Christmas in Coconut Creek (Dirty Delta, #1)(90)



“I’ve been married fifty-three years.” The old man stuck his shears in a garden tote and tucked the bowl of tomatoes underneath his arm. “Not one day has been easy. But every single one has been worth it. You do good by them, be a good man, a good lover, a faithful partner, a solid wall. So what she doesn’t live here—because that would be easy, eh? Easy is comfortable.”

Gino took a few steps toward his house as his wife came out onto the stone patio and waved to me. She was too far away to hear the last notes of conversation. “Does your chest hurt, Francesco?”

I inhaled, dragging my fingers across the plane of my chest, sticking them like little daggers into the cavity, almost forcing myself to feel something.

Pain. Discomfort. A pulse.

The fact that I was begging myself to react at all told a silent secret. The person I was around Ophelia would know the answer to that question right away. He was like an open book, feeling things to extremes, without remorse, without embarrassment. She was like a master key to my psyche.

By the time I stopped trying to decipher pain from placebo, Gino was guiding his wife by the small of her back into their house. I was alone again in the backyard, my coffee was cold, and my head was spinning like a carousel.

I didn’t want to imagine a Christmas morning ever again that didn’t look like this one. Waking up next to her, soft, sensual sex, coffee on the patio. Then deep inside my mind I imagined something more than that. A big, lazy dog hanging out at the foot of our bed, a clan of kids crashing through the bedroom door in their Christmas pjs. Santa came, Dad. Santa came.

My throat dried like a fucking tumbleweed. Was that what was missing? My own family to care for the way I did best? A purpose beyond working and providing for the people around me and never myself? The only thing that would ever truly slow me the fuck down.

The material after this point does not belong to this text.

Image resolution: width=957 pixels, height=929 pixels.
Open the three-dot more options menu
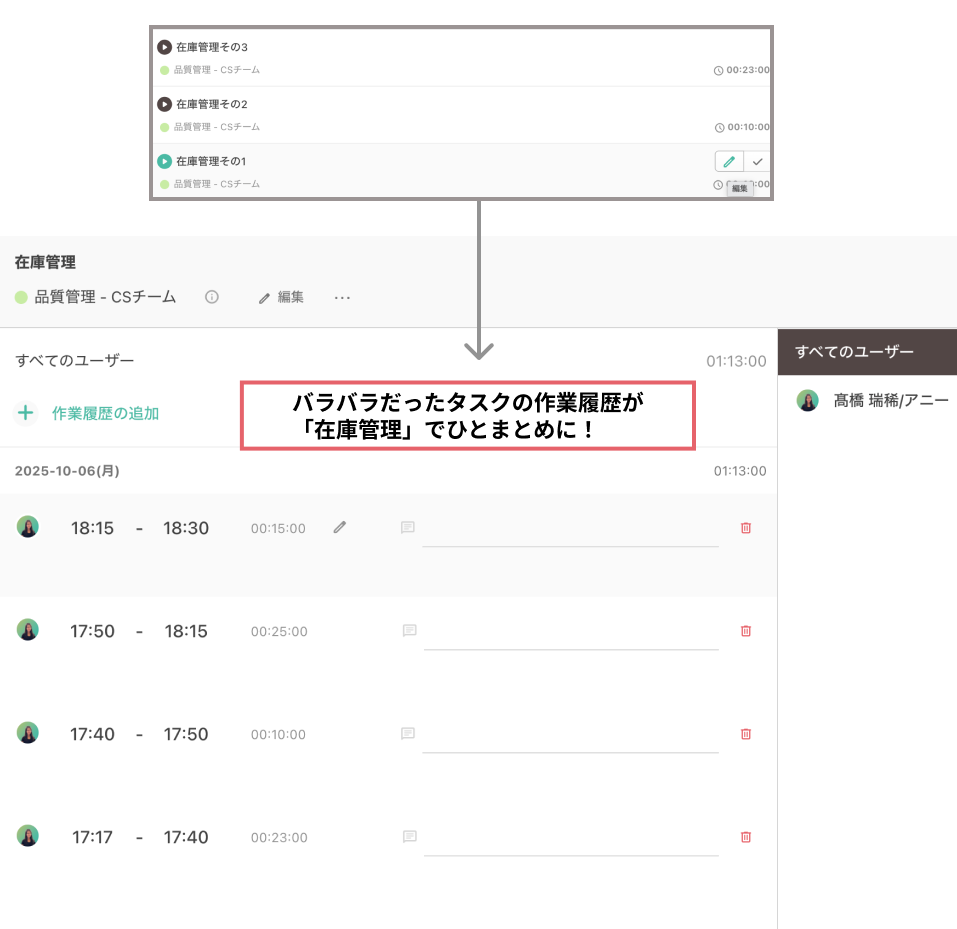coord(342,297)
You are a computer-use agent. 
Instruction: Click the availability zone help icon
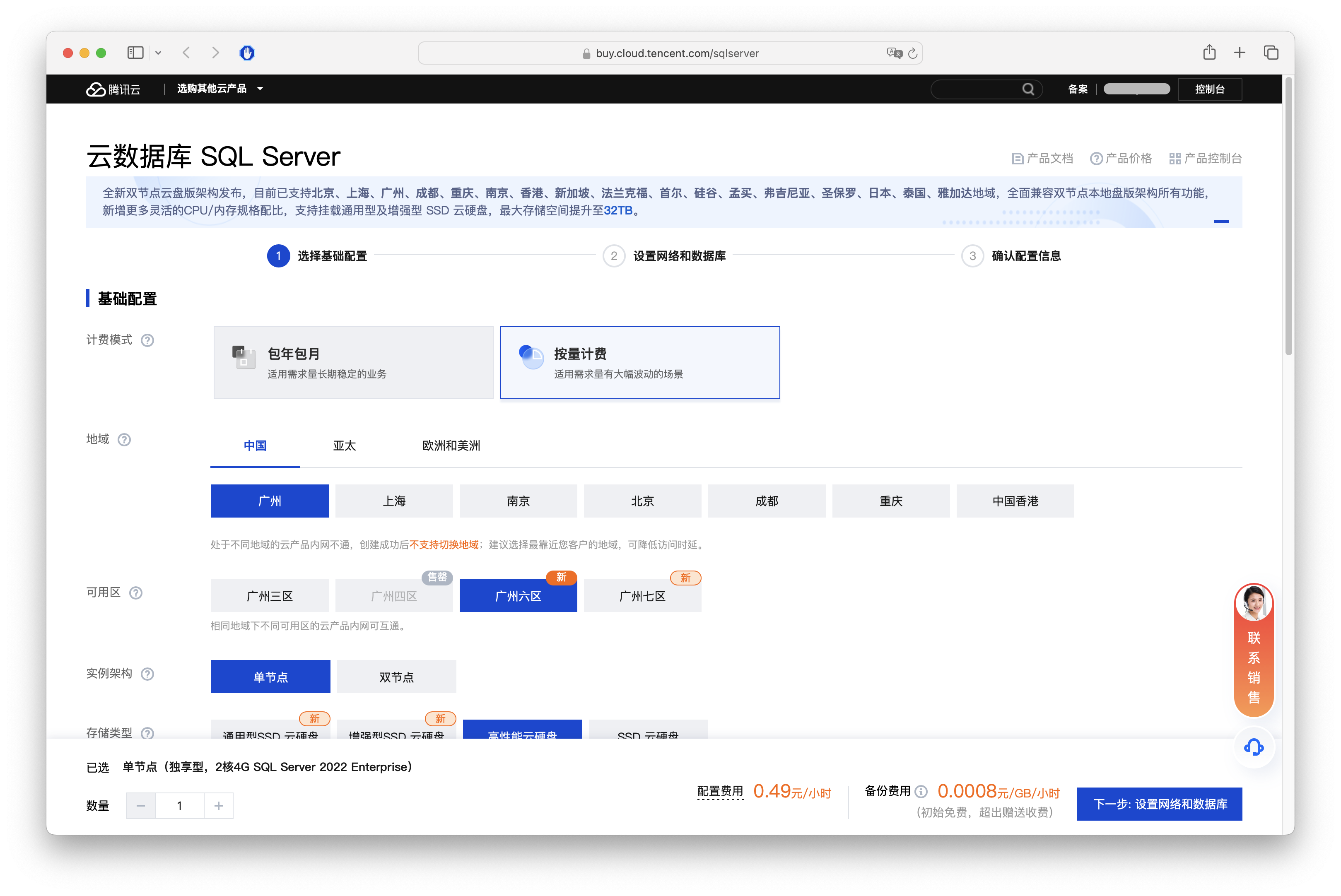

My perspective had shifted into a completely different realm. I used to be content being stagnant; now I wanted a life I’d thought up so badly it felt like I would never know happiness until I had it.

She was doing this to me. Everything I was learning about myself started and ended with Ophelia—I wasn’t so naive to deny it. One day I’d look back and thank the higher powers for sending her into my life, even just passing through, because it was exactly what I needed when I didn’t think I needed anything at all.





29





I’d never seen a better-looking piece of meat in my entire life. Thick, pink, and round, juices dripping out of every pore onto my careful fingers. I took an innocent look around the room, biting my lip before bringing them to my mouth for a sly taste. Salty tang exploded on my tongue.

God. I groaned as my nostrils flared. That’s fucking delicious.

I admired it a minute longer—the girth, the weight, the way it sweated under the bright lights. I pulled out my phone and took a picture. Even put that shit on portrait mode because what was in front of me was nothing less than a piece of modern art. I captioned it Ophelia’s Meat braggingly, and sent the image away in a group text.

Then, just like my mother always taught me, in a tragically Shakesperean show—I stabbed the fucker.

Then I stabbed it again with a giddy smile and wooden toothpick pierced with a round ring of pineapple and maraschino cherry.

The famous Brody family Christmas ham.

Pride blossomed in my chest at the perfectly roasted, dressed, and tended dinner I’d prepared for our little group of four. I’d never cooked for a holiday; I wasn’t even confident I could pull it off by myself with the scarce directions in the string of half-assed text messages from my mother. Autocorrect repelled her on her most focused days, never mind Christmas morning with pre-teens.

Growing up Mom had a very specific way of doing things, and you either followed directions or got swatted out of the kitchen by a wet dish towel. I learned my lesson early on that the latter wasn’t worth the former. But as an adult, spending my very first Christmas away from the familiar doily-lined tablecloth, I was testing my ability to extend all these traditions.

“Need some help?” Frankie slid down the island at my side and pressed his cold bottle of beer to the back of my neck.

For the first time in hours my shoulders relaxed and the muscles in my back loosened. “I’m sweating like this pig right now.”

“I want to eat you just as badly, too.”

Natalia stopped folding cured meat into flower petals on the charcuterie board across from us to tilt her head curiously. A bashful blush crept up my neck. “I could use one of those beers, if you don’t mind.”

Frankie dragged the head of his bottle up my jaw and to my parted lips, tipping it back, feeding me a refreshing mix of hoppy liquid. Not the most hydrating option by a long shot, but replenishing enough to widen my heavy eyes. His focus zeroed in on my mouth, and as soon as the bottle came back down, he leaned in and replaced it with a kiss.

It was chaste and sweet, and as quickly as it was there it was gone, along with it Frankie, who nonchalantly moved to the refrigerator and returned with a fresh, unopened beer.

“I like you bossy,” he remarked, snapping the cap off with a bottle opener and placing it on the counter. “What’s next?”

“He just kissed your mouth.” Natalia pointed a spoon at Frankie. Fig jam slid off the tip and hit the white marble counter. “You’re kissing each other's mouths out in the open now.”